__TÂCHE COURTE 1__. Selon l'extrait, à quoi la personne interrogée attribue-t-elle la volonté des aînés de voir de l'avant ?

__EXTRAIT__.
============================================================
En parlant de votre grand-père, vous écrivez : « À quoi bon avoir émigré et travaillé si dur toute sa vie si c’est pour vieillir et voir ses petits-enfants raviver les plaies du passé ? Pourquoi faudrait-il parler des horreurs de la guerre à des jeunes qui ont l’avenir devant eux ? N’est-il pas mieux de préserver nos enfants de cette histoire douloureuse ? » Est-ce un paradoxe de voir que certains aînés regardent devant eux quand leurs descendants regardent derrière eux ?

Cette volonté de nos aînés de voir de l’avant, est plutôt, à mon sens, une forme de résilience et de pudeur, par rapport à ce qu’ils ont pu vivre pendant la colonisation, la guerre et même après. Concernant leurs descendants, je pense qu’il en va justement de notre rôle de connaître notre histoire et de la transmettre. Il me parait être essentiel de savoir regarder derrière nous, comprendre notre histoire, savoir d’où l’on vient, pour justement mieux avancer et avoir toutes les clés de compréhension en mains, de notre société contemporaine et son passé.
============================================================
__TÂCHE COURTE 2__. Dans la liste, reprenez les lignes à partir de celle qui contient "Where should I click to: Switch" jusqu'à la fin de la liste, en remplaçant "Closed" par "Resolved" sans rien modifier d'autre.

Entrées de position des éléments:
============================================================
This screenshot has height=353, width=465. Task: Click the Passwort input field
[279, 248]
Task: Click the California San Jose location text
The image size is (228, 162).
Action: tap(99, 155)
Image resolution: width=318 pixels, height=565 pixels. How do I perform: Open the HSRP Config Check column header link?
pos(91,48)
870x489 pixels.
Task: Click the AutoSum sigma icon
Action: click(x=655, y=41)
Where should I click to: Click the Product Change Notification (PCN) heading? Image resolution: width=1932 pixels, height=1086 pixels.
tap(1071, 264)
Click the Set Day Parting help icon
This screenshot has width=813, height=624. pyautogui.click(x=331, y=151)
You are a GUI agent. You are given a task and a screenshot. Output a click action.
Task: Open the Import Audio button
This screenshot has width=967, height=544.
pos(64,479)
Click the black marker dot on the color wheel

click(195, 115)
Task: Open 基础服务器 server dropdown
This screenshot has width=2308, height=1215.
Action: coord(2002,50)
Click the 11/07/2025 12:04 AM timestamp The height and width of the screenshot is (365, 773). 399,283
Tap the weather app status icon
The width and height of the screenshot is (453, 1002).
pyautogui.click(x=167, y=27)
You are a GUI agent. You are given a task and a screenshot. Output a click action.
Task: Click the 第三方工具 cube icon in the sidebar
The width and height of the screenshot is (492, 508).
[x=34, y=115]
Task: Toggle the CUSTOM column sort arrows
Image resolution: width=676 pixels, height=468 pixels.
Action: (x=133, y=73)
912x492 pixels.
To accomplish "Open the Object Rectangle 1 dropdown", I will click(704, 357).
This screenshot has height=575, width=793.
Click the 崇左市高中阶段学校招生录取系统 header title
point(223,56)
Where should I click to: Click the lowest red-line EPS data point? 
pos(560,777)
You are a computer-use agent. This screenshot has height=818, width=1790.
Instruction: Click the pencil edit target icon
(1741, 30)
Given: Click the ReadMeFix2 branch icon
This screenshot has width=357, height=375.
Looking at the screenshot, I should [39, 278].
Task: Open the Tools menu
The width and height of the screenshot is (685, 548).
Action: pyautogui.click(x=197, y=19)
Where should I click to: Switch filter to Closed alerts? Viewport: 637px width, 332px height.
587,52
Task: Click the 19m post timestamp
============================================================
__RÉPONSE CORRECTE 1__. À une forme de résilience et de pudeur par rapport à ce qu'ils ont pu vivre pendant la colonisation, la guerre et même après.

__RÉPONSE CORRECTE 2__.
Where should I click to: Switch filter to Resolved alerts? Viewport: 637px width, 332px height.
587,52
Task: Click the 19m post timestamp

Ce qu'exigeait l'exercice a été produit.